My intention during my infant years in teaching was to join a group of like-minded professionals who were interested in enhancing their skills or sharing their experiences, knowledge and networking. I joined ELTABB in 2007 by word-of-mouth recommendation. In the past ELTABB has enabled me to keep up-to-date with relevant topics and local matters. In summary, it is enriching and an asset to the profession.
What have been your favourite workshops?
Unfortunately, I have not attended any lately. Though in the past, they were the ones that encouraged and enabled me to critically stipulate, question, reflect, and shape my teaching approaches. The interactive nature of workshops promoted ’learning by doing’ and sharing our experiences at the end. A good workshop encouraged me to apply and adapt the newly acquired techniques and tools to my teaching.

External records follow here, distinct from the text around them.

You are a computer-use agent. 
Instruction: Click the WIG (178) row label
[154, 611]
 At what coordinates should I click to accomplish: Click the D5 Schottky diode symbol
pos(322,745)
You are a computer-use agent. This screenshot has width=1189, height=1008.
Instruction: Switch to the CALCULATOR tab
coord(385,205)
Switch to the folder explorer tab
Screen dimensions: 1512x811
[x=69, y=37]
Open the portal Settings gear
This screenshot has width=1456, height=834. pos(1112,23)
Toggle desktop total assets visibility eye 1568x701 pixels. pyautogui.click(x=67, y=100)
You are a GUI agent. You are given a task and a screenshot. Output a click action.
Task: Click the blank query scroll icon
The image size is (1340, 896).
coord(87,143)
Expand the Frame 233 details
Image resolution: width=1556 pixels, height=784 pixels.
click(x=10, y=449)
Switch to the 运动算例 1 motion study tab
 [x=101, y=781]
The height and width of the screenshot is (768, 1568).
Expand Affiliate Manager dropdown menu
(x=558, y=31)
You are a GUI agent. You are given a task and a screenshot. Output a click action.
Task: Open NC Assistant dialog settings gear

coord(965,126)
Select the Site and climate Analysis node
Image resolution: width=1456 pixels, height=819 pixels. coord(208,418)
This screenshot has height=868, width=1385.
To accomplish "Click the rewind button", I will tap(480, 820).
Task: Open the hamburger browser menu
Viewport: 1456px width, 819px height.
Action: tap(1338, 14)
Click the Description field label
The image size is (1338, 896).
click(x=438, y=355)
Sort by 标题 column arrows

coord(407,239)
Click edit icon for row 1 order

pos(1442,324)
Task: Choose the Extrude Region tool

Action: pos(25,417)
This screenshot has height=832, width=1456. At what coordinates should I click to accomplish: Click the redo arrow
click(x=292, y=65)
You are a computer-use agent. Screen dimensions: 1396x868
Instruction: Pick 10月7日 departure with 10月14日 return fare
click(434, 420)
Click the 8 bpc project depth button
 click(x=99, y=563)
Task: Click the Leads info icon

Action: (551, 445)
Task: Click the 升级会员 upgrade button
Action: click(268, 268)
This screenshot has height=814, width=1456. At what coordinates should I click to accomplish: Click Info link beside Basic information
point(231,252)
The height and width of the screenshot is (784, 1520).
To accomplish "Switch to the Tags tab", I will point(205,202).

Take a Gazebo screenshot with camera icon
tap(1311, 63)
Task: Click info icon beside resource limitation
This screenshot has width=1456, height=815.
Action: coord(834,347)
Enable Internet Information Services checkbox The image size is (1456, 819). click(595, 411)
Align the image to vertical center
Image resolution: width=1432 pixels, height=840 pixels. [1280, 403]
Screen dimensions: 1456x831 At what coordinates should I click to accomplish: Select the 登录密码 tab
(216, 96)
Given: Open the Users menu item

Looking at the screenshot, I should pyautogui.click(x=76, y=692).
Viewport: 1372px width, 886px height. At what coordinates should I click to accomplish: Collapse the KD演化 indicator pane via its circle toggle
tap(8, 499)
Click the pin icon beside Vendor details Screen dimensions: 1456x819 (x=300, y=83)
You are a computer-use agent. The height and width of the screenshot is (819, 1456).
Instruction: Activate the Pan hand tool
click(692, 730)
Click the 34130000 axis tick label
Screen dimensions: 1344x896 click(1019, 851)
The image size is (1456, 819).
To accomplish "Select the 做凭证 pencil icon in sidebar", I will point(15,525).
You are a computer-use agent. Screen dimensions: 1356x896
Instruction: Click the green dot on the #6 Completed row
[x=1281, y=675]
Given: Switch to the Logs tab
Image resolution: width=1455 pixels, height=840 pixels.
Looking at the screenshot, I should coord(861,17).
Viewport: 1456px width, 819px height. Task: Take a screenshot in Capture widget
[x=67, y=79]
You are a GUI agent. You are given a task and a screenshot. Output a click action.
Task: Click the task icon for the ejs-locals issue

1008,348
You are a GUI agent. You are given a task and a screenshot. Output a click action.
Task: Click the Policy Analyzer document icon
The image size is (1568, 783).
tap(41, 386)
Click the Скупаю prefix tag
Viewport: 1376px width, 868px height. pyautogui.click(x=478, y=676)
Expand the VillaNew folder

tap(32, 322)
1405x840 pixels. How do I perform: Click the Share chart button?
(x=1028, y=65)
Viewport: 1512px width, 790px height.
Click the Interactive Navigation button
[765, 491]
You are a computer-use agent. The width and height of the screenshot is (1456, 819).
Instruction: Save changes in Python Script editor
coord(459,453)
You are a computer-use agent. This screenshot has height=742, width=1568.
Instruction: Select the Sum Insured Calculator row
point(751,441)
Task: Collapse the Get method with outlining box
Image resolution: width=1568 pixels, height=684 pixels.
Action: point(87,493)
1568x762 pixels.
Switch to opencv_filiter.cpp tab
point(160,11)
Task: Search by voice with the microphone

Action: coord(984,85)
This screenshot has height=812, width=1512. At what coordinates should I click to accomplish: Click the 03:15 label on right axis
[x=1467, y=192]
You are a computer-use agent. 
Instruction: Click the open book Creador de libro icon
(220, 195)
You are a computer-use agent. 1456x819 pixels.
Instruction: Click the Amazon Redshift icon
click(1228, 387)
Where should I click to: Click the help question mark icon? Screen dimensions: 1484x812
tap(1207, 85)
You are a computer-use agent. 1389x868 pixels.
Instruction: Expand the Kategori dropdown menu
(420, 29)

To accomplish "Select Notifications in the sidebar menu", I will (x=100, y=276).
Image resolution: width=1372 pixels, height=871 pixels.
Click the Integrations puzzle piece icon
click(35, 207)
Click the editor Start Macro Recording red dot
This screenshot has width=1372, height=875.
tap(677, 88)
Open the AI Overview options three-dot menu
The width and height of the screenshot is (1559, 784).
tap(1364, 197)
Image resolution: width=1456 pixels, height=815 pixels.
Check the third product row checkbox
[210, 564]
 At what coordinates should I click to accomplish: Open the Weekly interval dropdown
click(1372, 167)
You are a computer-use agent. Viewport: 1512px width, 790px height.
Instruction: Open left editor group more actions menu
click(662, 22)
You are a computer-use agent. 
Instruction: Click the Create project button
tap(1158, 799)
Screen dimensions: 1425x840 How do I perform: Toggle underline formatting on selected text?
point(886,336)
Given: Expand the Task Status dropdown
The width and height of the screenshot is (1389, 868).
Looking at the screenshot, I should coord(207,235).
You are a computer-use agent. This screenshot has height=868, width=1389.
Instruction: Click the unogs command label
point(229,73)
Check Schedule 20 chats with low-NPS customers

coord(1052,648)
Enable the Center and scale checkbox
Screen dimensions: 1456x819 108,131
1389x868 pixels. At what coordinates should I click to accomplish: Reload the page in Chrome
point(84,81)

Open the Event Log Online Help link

What are some examples of different language acquisition techniques?
Here are two examples.
Intermediate level: Reading a novel and trying to use interpretation techniques to understand the text. The aim is to foster autonomous learning. Students are then required to write or conduct an oral summary of the text they have just read by encouraging them to use the newly acquired vocabulary. I enjoy challenging my learners by applying a variety of acquisition techniques using the ‘experimental’ and ‘discovery’ techniques as well as the ‘learning by doing’ approaches at these levels.
Beginner levels: Exchanging emails is something I regularly do. Following a lesson on ‘going to’ my elementary students were invited to practice the ‘going to’ future form. For this task they were asked to complete a two-fold task: 1) to tell me as much as possible about what they were going to do at the weekend and the next week 2) to find out what I was going to do by asking me questions and guessing by writing emails to me, as their teacher. This in turn enabled them to engage with the language outside of school and apply it in real life. An interesting and enjoyable activity.
Can you give us an example of a favourite ‘Learning by Doing’ exercise or lesson?
Whilst teaching at a secondary school, I had my 7th graders draw up posters of famous street names in their areas and provide a presentation. They would then discuss the street names by elaborating on the person they were named after and what impact this person had on their local community, e.g., Karl-Marx-Allee (Karl Marx was a famous German philosopher). They would then receive feedback on their performance. This allowed for providing for a personalised session input and developed their skills and confidence in holding presentations in front of an audience. I would engage the audience by assigning them the role as judges of the presentations, thus encouraging them to think critically and constructively and convey invaluable feedback to the presenters by writing at least one positive aspect and one item for improvement.
How do you engage learners with ‘creative methods’ and what methods are your favourites?
I constantly seek creative channels to maintain learners’ motivations and maintain a challenging learning environment. There is a bag with an entire host of resources that I enjoy drawing from. I like to consider ‘creative’ methods as ‘eclectic’ methods in teaching with the focus on making a session interactive, enjoyable and dynamic, i.e., through role-plays, personalising the sessions, activating learners’ knowledge and experience, using different classroom dynamics and empowering learners in the classroom decision-making. Beyond this technology plays a pivotal role in my sessions. Varied approaches and resources boost creativity, facilitating learning.
And, not TEFL-related, but in preparation for this interview, you said you enjoyed ‘Nordic skiing.’ What is that? (Bonus points if you can make it TEFL-related!)
So here is my acronym description of Nordic skiing:
N: northern way of living
O: outdoors and fresh air
R: relaxing and refreshing activity
D: durable equipment (skis, poles and wear)
I: incredible outdoor sports
C: cool and cold to keep fit
Hope this makes sense! (Double points awarded – Ed.)